General characteristics
- Type: Patrol vessel
- Tonnage: 31 Gross register tons
- Length: 66 ft 6 in (20.27 m)
- Beam: 11 ft 7 in (3.53 m)
- Draft: 5 ft (1.5 m)
- Propulsion: Steam engine
- Speed: 9 knots
- Complement: 8
- Armament: 1 × machine gun

= USS Katrina =

Patrol vessel of the United States Navy

USS Katrina (SP-1144) was a United States Navy patrol vessel in commission from 1917 to 1919.

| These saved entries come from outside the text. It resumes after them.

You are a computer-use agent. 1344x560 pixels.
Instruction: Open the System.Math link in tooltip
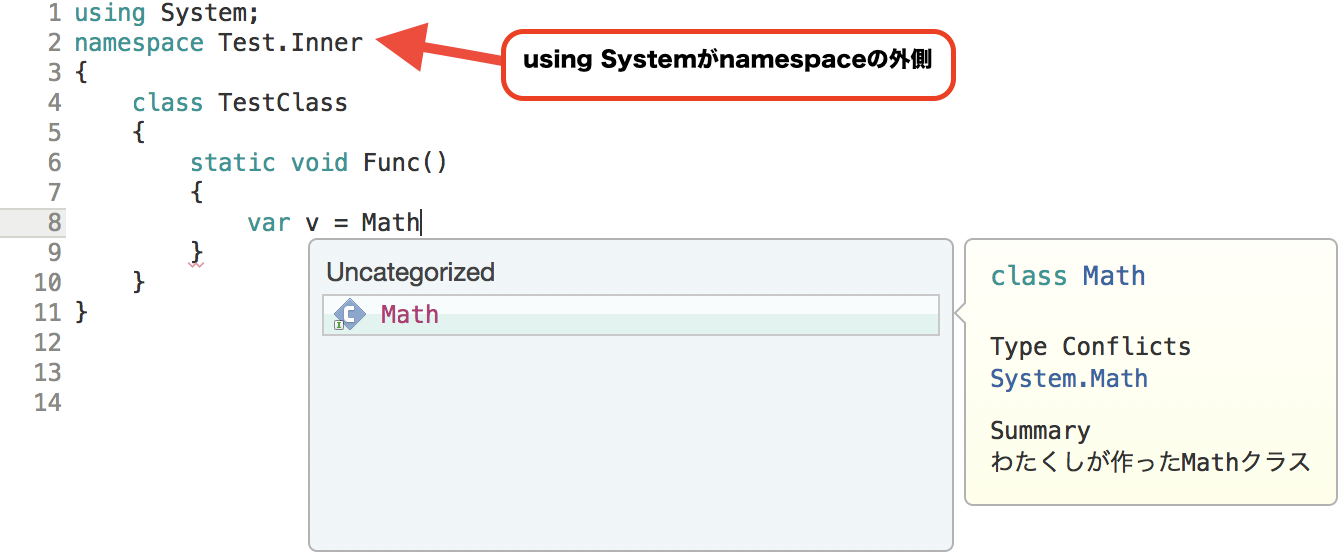tap(1068, 379)
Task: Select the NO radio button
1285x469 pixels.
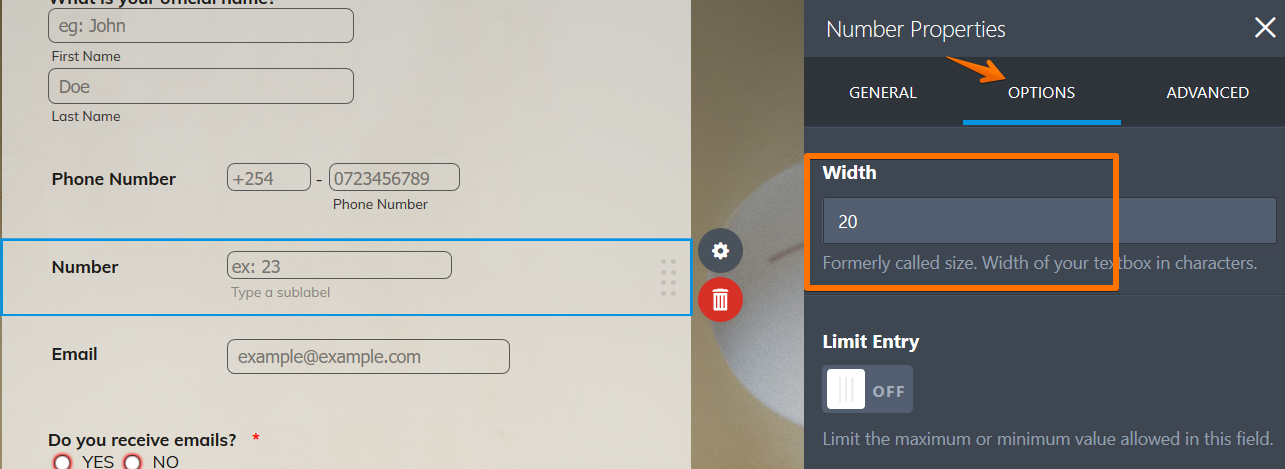Action: point(133,462)
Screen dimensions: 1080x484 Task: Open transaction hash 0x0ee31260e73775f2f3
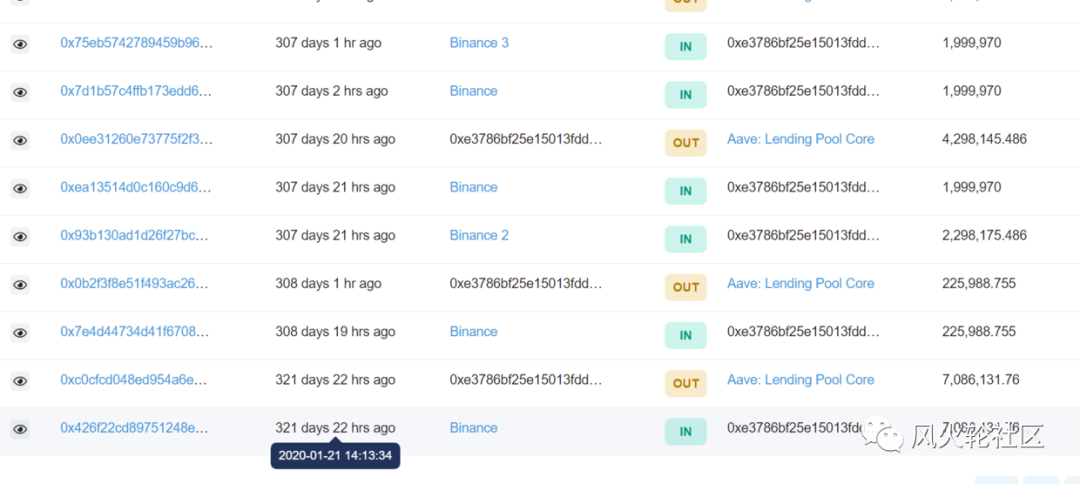coord(136,139)
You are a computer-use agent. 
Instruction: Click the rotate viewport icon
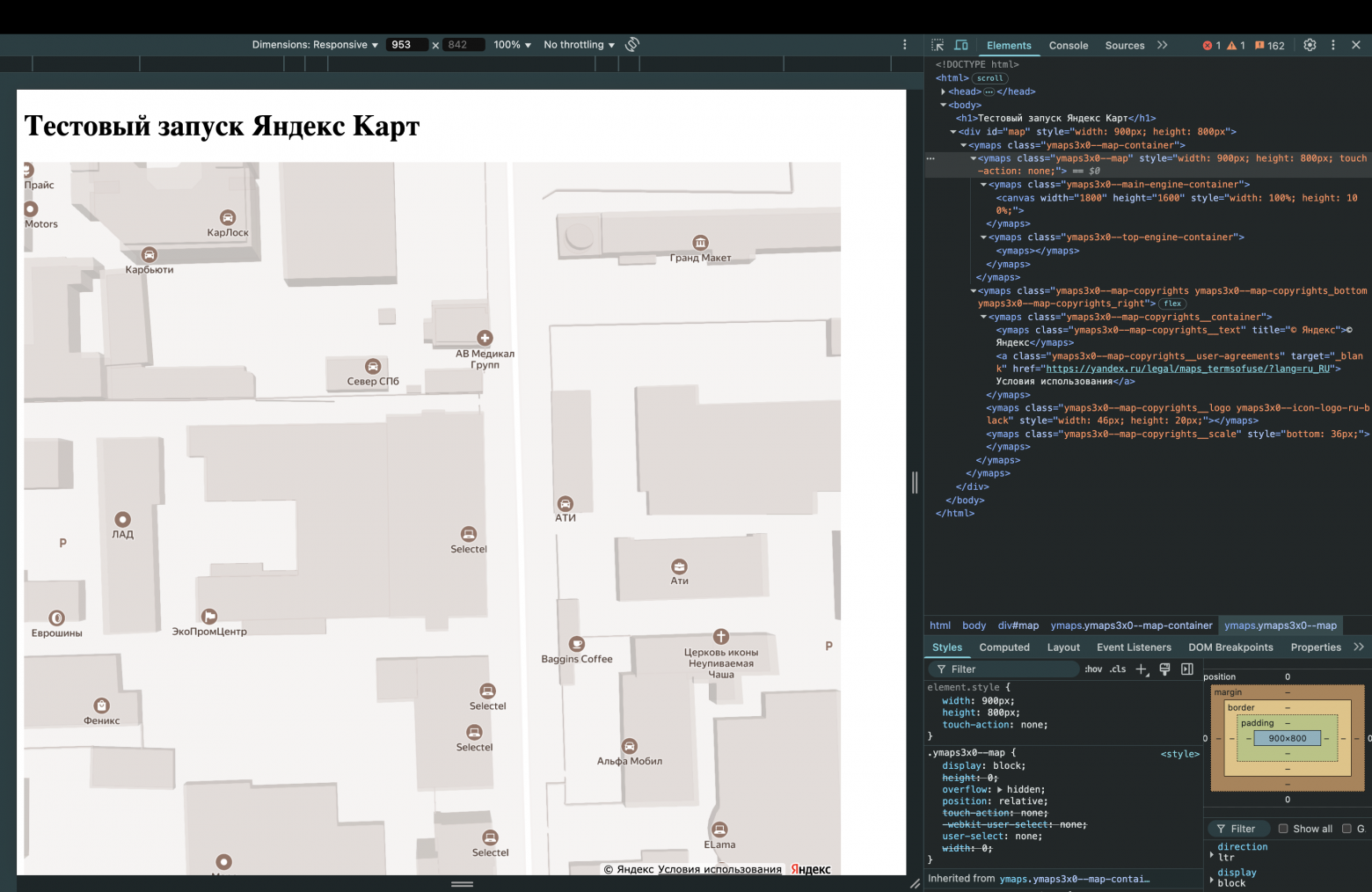coord(631,44)
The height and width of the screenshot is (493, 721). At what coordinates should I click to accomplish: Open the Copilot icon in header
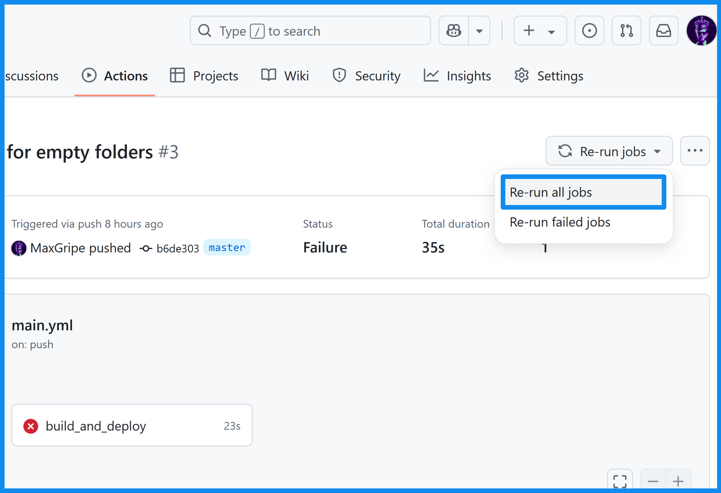(454, 31)
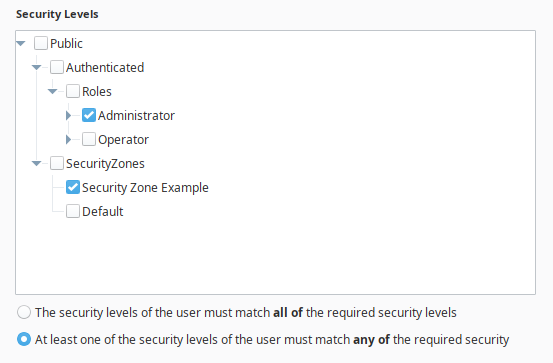Check the Public security level checkbox
The width and height of the screenshot is (553, 363).
41,43
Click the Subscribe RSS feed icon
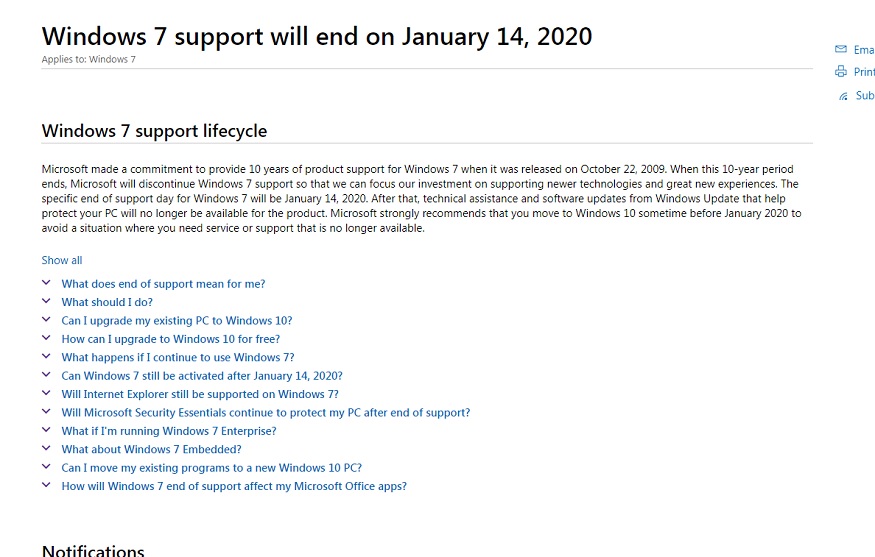The image size is (875, 557). 843,96
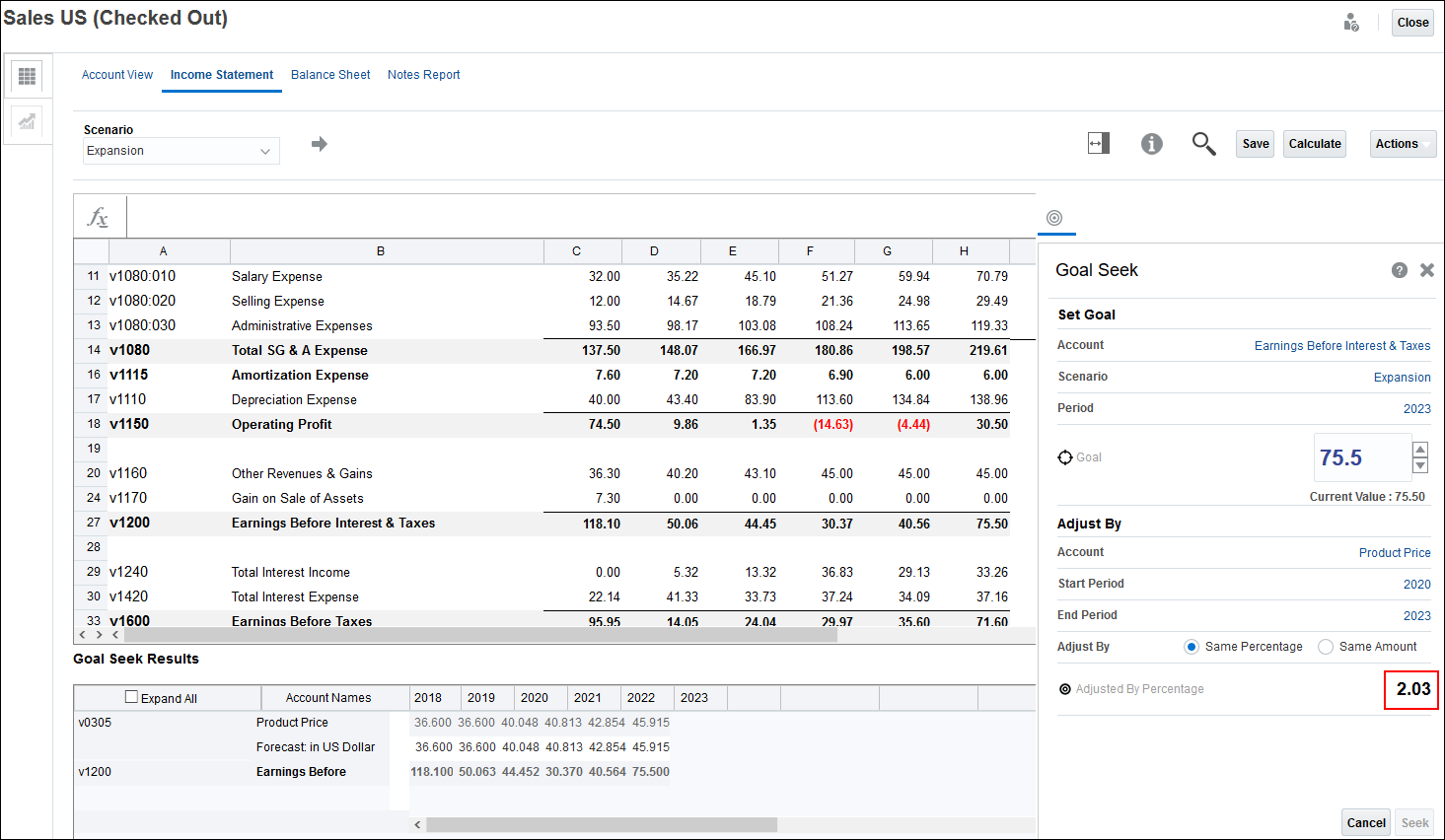
Task: Open the chart view sidebar icon
Action: pyautogui.click(x=27, y=121)

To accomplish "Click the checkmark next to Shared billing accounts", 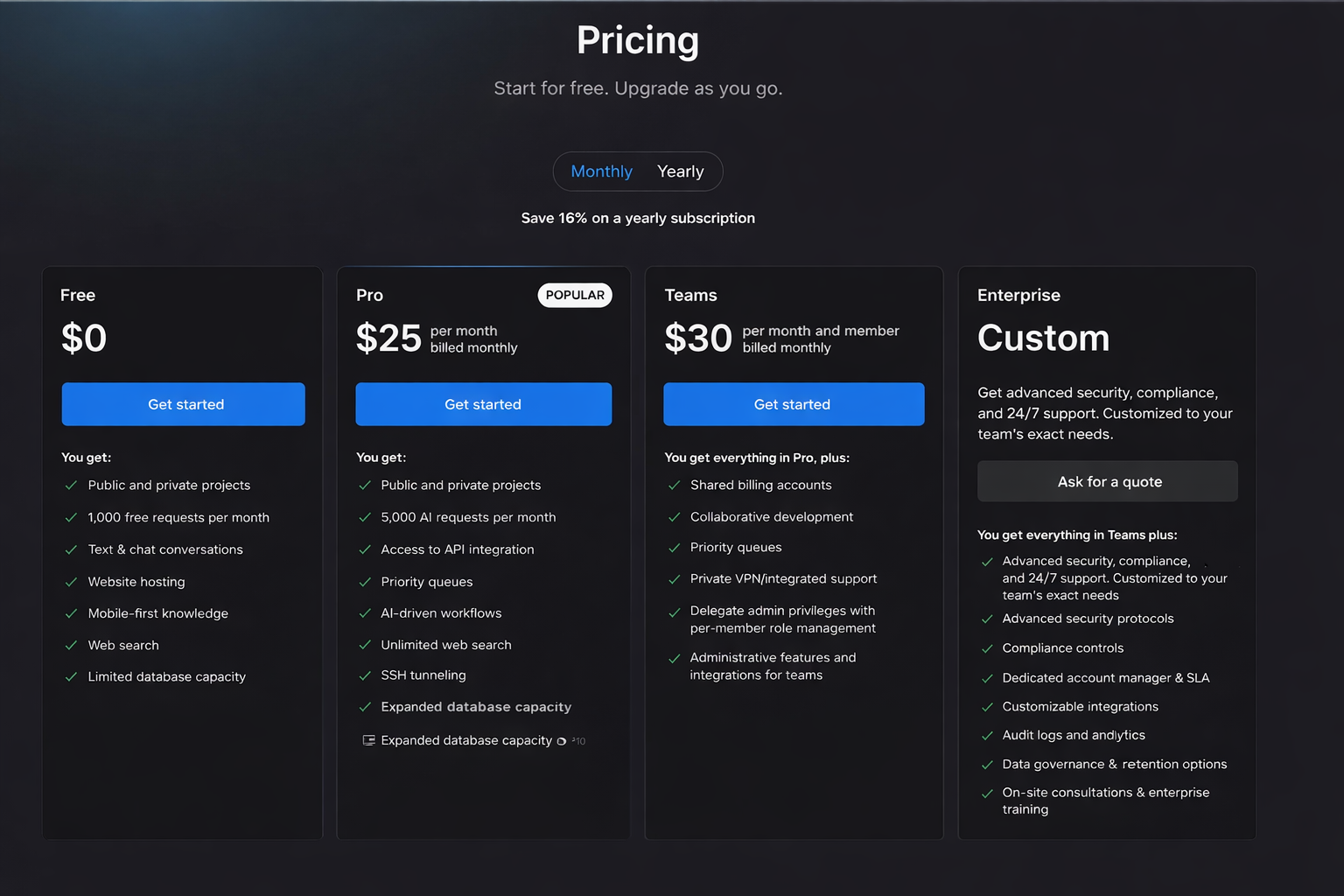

Katrina was built in 1913 as a private wooden steam yacht of the same name by George Lawley & Son at Neponset, Massachusetts. On 18 May 1917, the U.S. Navy chartered her from her owner, Mrs. Anna C. Ewing of Yonkers, New York, for use as a section patrol boat during World War I. She was commissioned into the United States Naval Reserve on 30 May 1917 as USS Katrina (SP-1144).

Initially assigned to the Bar Harbor Section Patrol at Bar Harbor, Maine, Katrina served on patrol duty, tended lookout stations, and served as an icebreaker. While there, she was placed in full commission on 22 June 1917 and enrolled in the Naval Coast Defense Reserve on 28 July 1917.

Katrina was ordered to Halifax, Nova Scotia, Canada, on 5 June 1918. Arriving there on 11 June 1918, she was used to transport men between visiting ships, the receiving ship, and the station hospital for the remainder of World War I.

The Navy returned Katrina to Ewing on 15 February 1919.